Army & Navy - LOGISTICS: Then and Now

  • The U.S. began its 17th month of World War II. In terms of time (but not in terms of the imminence of victory) it was at the Battle of St. Mihiel of World War I. It was also far enough along to let the Army Service Forces (formerly Services of Supply) release a few figures on its performance in logistics in the first twelve months.

    Compared with the record of the first twelvemonth of World War I, these figures were fragmentary but convincing proof that if the U.S. had performed prodigies of supply and transportation then, it was doing vastly more this time. Without including the great shipments of Lend-Lease material, the U.S. had made transportation history.

    In the first twelvemonth of World War II, 891,827 troops had been embarked for overseas duty; in the same period in World War I, 366,603.

    Army freight in the first year reached 10,474,923 measurement* tons; last war 1,725,000. Biggest monthly total then was 450,446 tons; now, 1,554,127.

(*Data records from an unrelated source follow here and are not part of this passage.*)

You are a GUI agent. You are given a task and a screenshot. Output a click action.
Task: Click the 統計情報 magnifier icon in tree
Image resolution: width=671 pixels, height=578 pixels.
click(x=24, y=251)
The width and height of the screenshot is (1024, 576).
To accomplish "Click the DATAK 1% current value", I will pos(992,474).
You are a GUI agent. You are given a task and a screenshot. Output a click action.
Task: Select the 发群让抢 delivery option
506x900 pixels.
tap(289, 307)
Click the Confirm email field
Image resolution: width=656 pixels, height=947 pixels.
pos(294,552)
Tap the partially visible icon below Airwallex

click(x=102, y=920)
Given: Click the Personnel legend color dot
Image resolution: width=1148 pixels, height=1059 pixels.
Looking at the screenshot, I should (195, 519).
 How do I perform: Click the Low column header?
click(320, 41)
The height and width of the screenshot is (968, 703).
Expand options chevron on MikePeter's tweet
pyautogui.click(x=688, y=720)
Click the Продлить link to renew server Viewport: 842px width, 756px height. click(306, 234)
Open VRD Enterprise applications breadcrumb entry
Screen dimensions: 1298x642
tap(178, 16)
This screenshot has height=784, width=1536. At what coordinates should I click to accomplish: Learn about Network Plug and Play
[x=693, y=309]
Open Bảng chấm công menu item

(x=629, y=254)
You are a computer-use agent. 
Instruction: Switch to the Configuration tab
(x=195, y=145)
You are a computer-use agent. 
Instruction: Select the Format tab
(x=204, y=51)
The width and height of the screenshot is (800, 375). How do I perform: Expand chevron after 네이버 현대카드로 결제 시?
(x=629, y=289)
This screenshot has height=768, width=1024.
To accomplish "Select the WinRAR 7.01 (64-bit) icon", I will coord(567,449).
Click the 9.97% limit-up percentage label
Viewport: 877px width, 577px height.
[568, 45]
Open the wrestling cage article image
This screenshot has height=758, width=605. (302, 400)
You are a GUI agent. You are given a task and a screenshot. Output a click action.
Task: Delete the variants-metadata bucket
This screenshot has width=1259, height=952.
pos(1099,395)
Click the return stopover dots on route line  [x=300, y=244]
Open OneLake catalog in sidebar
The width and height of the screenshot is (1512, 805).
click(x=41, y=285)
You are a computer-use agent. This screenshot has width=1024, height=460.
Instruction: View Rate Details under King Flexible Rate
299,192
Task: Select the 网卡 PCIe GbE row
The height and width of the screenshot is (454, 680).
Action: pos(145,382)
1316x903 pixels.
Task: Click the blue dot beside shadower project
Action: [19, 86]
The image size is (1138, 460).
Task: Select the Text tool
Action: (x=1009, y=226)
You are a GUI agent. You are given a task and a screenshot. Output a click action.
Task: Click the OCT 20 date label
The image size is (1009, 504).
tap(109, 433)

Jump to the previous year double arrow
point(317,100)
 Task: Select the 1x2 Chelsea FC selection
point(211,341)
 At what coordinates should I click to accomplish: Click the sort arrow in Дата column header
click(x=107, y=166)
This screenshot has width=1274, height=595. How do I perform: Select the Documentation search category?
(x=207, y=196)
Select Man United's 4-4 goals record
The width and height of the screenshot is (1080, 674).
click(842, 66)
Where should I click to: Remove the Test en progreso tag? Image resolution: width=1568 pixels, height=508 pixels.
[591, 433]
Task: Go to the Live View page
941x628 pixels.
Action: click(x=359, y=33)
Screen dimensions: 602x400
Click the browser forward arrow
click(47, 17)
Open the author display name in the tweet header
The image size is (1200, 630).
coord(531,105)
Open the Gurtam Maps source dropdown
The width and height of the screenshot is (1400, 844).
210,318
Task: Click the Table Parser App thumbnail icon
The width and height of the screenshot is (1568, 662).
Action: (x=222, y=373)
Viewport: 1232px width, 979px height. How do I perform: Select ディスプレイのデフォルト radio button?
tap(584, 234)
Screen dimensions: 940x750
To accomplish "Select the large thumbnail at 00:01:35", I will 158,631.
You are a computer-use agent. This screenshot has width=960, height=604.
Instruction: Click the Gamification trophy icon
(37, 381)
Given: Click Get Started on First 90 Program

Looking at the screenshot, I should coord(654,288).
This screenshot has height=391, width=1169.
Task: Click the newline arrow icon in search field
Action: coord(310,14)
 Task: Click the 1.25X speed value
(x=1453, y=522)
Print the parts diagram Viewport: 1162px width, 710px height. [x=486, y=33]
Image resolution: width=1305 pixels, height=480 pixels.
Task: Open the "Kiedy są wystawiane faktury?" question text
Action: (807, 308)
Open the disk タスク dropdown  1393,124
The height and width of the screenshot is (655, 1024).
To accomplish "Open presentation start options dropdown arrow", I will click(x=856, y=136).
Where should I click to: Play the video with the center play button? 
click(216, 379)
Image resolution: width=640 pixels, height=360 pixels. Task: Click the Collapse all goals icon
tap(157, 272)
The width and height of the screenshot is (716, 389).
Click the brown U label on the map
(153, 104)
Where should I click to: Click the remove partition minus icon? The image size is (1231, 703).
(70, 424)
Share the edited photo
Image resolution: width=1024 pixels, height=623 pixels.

    Then the vast bulk of shipments was to the British Isles, and transports averaged 6,500 miles the round voyage. Now the average is much higher; transports to Australia cover an average 14,000 miles on the round voyage; to the Persian Gulf (longest haul), 28,000.

    Then, only one airplane was shipped overseas in the first twelvemonth; now, thousands. At last war's end, the U.S. had 241 tanks in combat areas, mostly from England and France: this time, almost that many have been carried in a single ship.

    Cargoes of today, especially tanks, mobile artillery and aircraft, are harder to handle than cargoes of 1917-18. But the average round trip of freighters between the U.S. and Great Britain has been cut from 83 days then to 65 days now. In 1942 troop ships average a third less time idle or loading in home ports than they did in 1917.

    * 40 cubic feet.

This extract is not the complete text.